┌────────
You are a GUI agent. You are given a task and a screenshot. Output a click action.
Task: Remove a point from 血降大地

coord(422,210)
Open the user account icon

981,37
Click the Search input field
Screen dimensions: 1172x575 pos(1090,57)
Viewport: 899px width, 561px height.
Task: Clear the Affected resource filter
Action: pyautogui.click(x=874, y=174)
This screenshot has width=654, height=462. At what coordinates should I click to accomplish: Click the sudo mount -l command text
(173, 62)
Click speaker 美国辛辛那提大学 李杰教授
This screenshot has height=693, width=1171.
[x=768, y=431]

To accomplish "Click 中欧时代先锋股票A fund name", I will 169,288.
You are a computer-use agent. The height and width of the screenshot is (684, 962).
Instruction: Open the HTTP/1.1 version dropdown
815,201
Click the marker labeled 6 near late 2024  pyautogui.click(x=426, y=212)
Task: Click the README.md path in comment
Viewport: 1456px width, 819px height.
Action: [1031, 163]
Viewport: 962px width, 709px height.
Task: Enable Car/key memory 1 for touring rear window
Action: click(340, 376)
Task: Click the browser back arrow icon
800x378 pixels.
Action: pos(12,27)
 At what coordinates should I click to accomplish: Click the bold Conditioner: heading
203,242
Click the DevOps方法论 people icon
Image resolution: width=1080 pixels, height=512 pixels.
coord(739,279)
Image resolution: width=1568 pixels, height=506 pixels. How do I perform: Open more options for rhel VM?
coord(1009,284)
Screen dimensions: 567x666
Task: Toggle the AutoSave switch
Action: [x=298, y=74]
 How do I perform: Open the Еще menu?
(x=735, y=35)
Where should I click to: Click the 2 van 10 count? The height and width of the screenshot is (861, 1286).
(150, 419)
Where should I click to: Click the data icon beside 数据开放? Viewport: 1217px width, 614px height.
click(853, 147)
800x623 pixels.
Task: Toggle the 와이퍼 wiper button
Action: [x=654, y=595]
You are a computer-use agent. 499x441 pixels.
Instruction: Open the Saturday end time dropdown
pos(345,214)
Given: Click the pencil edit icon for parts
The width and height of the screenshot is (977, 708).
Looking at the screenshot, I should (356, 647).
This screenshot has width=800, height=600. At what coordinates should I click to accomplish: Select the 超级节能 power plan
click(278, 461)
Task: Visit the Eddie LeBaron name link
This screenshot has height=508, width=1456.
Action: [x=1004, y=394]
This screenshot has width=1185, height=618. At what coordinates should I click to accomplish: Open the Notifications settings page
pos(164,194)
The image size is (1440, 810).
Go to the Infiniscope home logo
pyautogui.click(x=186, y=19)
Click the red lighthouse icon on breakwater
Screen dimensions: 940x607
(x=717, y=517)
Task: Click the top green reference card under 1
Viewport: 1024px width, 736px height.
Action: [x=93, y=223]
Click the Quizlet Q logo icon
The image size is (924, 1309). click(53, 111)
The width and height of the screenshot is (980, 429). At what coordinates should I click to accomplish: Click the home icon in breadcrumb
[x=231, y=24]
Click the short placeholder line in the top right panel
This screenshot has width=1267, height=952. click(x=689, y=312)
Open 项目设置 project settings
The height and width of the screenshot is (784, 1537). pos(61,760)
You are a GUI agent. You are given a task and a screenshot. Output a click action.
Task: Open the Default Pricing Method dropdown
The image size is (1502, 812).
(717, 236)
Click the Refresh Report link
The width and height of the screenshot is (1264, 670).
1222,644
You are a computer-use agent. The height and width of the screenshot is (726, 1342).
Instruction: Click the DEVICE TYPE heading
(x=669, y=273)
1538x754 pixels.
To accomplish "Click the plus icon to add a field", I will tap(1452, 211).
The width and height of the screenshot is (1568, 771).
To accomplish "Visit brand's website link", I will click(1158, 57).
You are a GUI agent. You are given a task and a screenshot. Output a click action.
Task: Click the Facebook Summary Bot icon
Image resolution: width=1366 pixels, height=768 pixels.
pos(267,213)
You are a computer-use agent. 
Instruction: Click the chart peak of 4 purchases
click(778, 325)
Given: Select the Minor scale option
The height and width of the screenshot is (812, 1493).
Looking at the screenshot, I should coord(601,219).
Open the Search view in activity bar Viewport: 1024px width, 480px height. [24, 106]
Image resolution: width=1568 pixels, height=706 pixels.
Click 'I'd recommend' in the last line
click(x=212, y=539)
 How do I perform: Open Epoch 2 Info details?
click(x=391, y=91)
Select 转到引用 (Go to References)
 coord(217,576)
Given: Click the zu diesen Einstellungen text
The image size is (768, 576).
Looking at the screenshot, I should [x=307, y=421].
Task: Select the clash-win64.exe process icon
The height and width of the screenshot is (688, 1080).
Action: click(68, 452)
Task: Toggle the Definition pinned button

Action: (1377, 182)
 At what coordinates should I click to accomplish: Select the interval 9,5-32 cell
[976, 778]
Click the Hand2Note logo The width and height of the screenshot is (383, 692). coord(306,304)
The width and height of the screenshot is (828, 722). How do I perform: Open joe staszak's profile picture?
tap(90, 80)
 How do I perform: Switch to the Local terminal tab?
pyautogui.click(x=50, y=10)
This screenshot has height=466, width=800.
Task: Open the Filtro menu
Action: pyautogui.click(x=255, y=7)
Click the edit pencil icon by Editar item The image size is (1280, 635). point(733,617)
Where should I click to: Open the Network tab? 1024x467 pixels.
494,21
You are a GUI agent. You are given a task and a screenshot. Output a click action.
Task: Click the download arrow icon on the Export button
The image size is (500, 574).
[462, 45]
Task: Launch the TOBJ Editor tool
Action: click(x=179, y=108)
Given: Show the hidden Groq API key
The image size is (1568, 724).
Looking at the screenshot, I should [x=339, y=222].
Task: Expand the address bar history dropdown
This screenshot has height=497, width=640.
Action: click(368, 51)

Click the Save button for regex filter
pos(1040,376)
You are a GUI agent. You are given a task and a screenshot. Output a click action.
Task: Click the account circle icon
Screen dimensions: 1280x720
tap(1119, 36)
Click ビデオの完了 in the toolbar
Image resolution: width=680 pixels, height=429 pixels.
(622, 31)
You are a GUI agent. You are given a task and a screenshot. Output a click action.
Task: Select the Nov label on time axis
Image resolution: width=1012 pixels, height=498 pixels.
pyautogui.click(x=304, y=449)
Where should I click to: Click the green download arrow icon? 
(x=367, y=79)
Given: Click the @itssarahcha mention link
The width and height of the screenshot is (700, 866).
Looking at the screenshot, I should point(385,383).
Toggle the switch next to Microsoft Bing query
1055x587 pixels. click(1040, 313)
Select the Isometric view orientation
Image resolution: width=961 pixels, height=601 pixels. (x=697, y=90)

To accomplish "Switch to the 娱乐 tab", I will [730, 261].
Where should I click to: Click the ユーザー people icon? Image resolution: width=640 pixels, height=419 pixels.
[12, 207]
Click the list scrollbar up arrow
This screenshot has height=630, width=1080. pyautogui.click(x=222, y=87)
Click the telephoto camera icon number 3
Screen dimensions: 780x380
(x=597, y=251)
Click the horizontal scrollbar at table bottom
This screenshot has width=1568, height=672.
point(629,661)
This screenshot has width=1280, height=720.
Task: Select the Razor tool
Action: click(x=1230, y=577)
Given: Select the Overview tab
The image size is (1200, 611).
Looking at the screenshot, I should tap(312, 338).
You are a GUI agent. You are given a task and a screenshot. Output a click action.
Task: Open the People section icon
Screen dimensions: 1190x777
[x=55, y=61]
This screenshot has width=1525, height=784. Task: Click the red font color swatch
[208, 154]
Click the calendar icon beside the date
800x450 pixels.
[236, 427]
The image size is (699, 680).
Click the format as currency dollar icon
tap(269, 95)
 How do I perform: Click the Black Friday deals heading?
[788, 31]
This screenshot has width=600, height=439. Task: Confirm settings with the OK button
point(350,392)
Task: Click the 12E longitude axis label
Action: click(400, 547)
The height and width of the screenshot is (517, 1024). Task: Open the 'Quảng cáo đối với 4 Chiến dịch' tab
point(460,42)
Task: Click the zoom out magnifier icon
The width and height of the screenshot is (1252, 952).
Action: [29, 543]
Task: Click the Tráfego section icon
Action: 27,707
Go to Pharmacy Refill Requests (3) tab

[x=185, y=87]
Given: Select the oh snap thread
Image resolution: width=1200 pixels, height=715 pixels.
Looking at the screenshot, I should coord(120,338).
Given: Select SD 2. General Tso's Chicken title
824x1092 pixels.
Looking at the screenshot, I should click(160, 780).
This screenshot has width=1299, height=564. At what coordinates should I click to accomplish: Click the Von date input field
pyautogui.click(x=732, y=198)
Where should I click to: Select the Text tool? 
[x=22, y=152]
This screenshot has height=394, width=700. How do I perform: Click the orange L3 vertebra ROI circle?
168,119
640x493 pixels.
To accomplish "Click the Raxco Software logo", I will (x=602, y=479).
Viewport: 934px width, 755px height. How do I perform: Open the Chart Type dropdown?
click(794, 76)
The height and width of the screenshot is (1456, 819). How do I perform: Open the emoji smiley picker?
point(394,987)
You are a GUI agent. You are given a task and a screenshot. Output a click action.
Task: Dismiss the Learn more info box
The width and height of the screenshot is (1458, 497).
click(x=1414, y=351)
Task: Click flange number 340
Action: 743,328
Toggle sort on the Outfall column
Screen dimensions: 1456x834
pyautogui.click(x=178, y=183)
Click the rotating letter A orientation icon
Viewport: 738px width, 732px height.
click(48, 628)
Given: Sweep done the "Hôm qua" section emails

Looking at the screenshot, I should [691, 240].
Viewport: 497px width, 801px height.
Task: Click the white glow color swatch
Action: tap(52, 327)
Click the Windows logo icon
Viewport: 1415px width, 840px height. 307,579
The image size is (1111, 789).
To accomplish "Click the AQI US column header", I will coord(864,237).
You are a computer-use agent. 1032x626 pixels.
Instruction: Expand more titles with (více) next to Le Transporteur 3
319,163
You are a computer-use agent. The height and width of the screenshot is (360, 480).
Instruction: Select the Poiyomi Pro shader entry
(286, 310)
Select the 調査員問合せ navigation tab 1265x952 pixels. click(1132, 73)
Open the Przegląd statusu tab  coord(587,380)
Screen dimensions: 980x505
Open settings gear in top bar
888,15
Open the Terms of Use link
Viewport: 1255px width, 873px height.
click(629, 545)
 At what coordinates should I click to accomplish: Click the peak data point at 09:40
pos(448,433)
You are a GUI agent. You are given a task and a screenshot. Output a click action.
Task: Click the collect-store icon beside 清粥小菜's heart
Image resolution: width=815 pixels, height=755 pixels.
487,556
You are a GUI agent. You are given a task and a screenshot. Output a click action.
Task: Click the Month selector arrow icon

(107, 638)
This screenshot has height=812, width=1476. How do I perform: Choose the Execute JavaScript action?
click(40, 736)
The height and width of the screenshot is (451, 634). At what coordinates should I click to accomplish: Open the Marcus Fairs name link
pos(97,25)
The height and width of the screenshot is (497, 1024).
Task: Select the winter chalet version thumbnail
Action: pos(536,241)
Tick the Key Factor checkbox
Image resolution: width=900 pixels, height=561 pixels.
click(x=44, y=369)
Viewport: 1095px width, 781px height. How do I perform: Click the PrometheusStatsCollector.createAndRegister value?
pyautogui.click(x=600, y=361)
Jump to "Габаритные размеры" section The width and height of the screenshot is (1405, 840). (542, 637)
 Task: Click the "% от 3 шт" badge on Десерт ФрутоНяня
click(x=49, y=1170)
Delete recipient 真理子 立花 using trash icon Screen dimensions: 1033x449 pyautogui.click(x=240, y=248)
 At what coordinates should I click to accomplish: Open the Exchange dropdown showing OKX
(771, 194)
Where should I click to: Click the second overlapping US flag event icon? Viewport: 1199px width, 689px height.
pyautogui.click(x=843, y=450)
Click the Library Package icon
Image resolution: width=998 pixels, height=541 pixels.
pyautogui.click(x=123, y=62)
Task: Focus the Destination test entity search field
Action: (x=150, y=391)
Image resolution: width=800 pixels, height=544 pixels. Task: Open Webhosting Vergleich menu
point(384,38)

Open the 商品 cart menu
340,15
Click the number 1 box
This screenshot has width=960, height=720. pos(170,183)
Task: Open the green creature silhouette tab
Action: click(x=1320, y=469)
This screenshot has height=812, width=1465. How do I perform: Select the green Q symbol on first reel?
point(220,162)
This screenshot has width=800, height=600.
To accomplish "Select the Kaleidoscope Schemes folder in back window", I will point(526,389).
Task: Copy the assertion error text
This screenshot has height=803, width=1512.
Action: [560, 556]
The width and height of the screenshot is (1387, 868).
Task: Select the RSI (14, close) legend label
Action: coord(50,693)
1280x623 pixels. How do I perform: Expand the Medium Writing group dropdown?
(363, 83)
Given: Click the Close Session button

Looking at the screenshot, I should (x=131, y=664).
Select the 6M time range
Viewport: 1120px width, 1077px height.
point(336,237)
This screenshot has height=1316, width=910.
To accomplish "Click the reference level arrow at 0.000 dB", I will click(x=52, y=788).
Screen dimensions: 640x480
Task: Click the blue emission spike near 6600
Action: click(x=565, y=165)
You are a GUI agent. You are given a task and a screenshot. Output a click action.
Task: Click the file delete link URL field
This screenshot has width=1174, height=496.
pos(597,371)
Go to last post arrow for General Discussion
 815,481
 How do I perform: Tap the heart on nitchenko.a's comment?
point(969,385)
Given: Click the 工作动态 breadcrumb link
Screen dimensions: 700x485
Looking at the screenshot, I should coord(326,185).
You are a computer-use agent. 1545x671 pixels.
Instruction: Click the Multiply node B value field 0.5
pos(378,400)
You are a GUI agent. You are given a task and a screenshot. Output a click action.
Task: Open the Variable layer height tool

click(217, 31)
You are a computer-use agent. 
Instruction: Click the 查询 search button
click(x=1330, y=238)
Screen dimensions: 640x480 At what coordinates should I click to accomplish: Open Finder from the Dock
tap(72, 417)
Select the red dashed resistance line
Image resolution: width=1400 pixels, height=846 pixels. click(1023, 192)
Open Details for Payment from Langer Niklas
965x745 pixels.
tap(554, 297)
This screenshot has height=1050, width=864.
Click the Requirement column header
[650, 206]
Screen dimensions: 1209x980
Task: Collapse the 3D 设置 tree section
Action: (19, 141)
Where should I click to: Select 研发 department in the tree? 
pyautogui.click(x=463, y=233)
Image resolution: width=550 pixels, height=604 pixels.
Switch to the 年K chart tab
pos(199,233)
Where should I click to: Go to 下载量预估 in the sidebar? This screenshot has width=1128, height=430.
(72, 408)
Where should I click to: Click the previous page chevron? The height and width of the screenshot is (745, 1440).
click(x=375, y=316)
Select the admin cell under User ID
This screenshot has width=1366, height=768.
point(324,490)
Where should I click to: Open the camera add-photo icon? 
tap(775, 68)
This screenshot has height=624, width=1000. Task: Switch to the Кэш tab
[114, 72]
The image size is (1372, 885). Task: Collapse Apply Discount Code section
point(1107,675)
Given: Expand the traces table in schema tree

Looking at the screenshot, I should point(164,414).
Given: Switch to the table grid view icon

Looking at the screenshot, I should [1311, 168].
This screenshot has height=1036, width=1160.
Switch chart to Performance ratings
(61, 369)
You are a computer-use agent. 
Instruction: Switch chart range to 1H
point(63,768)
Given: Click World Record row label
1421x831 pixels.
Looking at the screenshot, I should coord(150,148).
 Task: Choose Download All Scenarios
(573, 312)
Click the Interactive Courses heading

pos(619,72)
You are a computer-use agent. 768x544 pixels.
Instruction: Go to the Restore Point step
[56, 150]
└────────
WORK REQUIRED >>
Among the lines above, find those with the string "computer" and copy them.

SOLUTION TO THE EXERCISE >>
You are a computer-use agent. The height and width of the screenshot is (684, 962).
You are a computer-use agent. 499x441 pixels.
You are a computer-use agent. The height and width of the screenshot is (726, 1342).
You are a computer-use agent. 
You are a computer-use agent. 1032x626 pixels.
You are a computer-use agent. The height and width of the screenshot is (360, 480).
You are a computer-use agent. 1545x671 pixels.
You are a computer-use agent. 
You are a computer-use agent. 
You are a computer-use agent. 768x544 pixels.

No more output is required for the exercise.